Tiongkok diperkirakan tetap berada dalam siklus kenaikan pasar saham, dengan pertumbuhan investasi yang ditopang oleh tiga faktor utama: dukungan likuiditas yang masih tersedia, peningkatan profitabilitas perusahaan seiring melambatnya ekspansi kapasitas, dan pergeseran prioritas politik menuju konsumsi serta reformasi.
Meskipun likuiditas global tidak lagi meningkat pesat, tingginya simpanan rumah tangga di bank-bank Tiongkok diprediksi mampu mendorong arus masuk ekuitas, karena biaya peluang memegang uang tunai semakin rendah. Selain itu, kebijakan industri dan arahan untuk siklus pembayaran lebih cepat oleh perusahaan milik negara diharapkan meningkatkan sentimen pasar.
Deutsche Bank menyoroti kebijakan anti-involusi, yang bertujuan mengekang persaingan berlebihan dan kelebihan pasokan, sebagai katalis penting untuk pemulihan margin. Tanda-tanda disiplin investasi muncul di beberapa industri, membantu menstabilkan keuntungan setelah bertahun-tahun mengalami kelebihan kapasitas.

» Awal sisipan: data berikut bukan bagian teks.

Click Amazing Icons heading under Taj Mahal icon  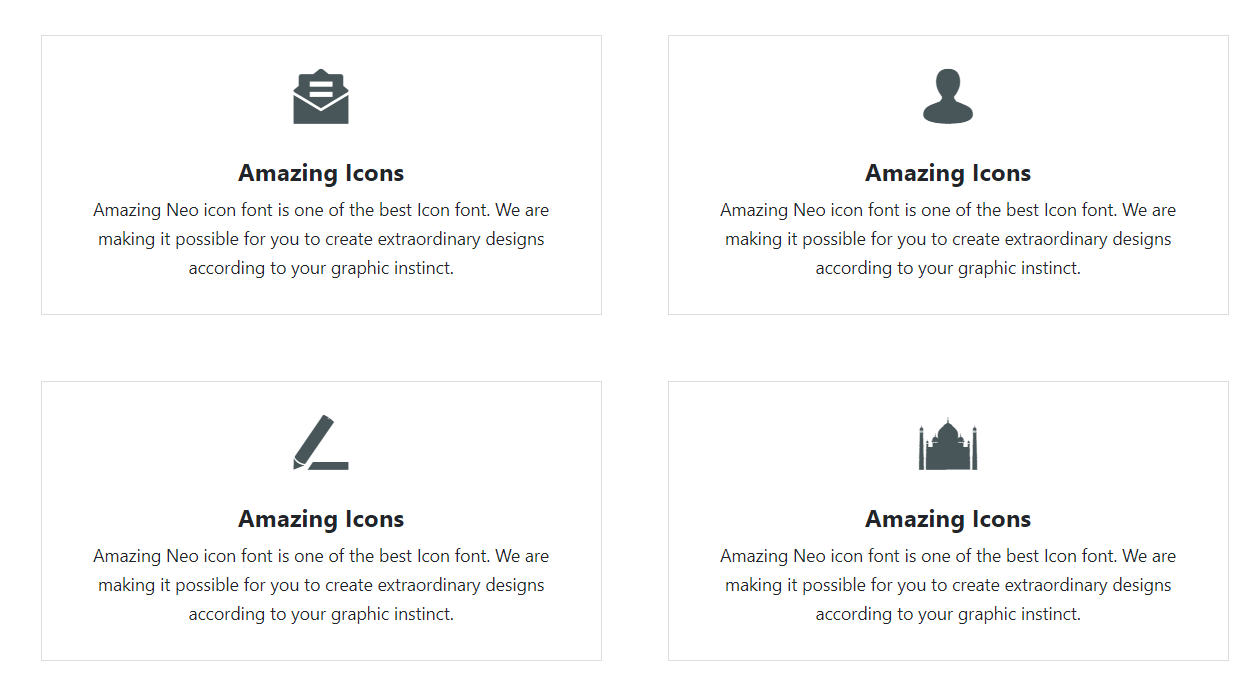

Selain itu, reformasi birokrasi dan penekanan pada konsumsi diharapkan meningkatkan kepercayaan investor global. Bank ini juga menilai alokasi ulang kecil oleh dana-dana besar ke saham Tiongkok dapat menghasilkan arus masuk hingga USD270 miliar. Jika dikombinasikan dengan pelonggaran fiskal global dan pemotongan suku bunga, saham Tiongkok dan Hong Kong berpotensi melampaui puncak sebelumnya.
Namun, Deutsche Bank tetap berhati-hati terhadap sektor teknologi tinggi, yang menghadapi tekanan pasokan meningkat, sementara fokus utama adalah Tiongkok, sektor anti-involusi terpilih, dan pasar Asia Tenggara.